(Target pointing data)
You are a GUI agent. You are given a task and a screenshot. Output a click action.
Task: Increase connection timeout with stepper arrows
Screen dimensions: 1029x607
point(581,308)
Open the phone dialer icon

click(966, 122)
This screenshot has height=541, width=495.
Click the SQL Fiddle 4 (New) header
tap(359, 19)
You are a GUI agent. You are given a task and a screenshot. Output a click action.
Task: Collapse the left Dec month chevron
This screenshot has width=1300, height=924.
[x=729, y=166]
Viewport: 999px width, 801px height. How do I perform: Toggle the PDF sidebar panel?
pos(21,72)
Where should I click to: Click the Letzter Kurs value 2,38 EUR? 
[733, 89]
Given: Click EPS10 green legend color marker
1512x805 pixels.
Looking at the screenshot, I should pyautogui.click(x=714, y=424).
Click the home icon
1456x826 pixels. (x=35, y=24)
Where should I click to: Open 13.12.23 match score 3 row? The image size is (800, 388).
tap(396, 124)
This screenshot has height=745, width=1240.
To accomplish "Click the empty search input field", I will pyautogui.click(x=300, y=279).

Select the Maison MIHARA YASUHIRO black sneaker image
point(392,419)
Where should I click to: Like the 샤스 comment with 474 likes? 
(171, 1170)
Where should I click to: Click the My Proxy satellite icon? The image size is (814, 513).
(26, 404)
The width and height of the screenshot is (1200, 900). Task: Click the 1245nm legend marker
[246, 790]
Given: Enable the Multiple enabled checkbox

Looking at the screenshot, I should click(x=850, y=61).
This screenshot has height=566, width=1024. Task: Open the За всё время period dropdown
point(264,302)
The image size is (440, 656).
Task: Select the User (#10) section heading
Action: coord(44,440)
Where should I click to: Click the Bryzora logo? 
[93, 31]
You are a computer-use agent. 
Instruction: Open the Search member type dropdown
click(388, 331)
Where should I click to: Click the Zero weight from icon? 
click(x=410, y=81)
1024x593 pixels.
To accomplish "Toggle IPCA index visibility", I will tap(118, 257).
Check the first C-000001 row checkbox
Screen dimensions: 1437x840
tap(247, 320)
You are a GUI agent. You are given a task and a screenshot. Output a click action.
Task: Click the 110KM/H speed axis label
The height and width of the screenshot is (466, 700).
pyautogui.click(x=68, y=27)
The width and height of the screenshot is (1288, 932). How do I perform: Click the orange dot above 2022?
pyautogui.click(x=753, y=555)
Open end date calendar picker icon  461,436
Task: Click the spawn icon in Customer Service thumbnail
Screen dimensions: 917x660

> Problem to solve: How many lines of the material contain the string "pyautogui", matching case exactly? Reply with the number alone.

> Answer for the task: 4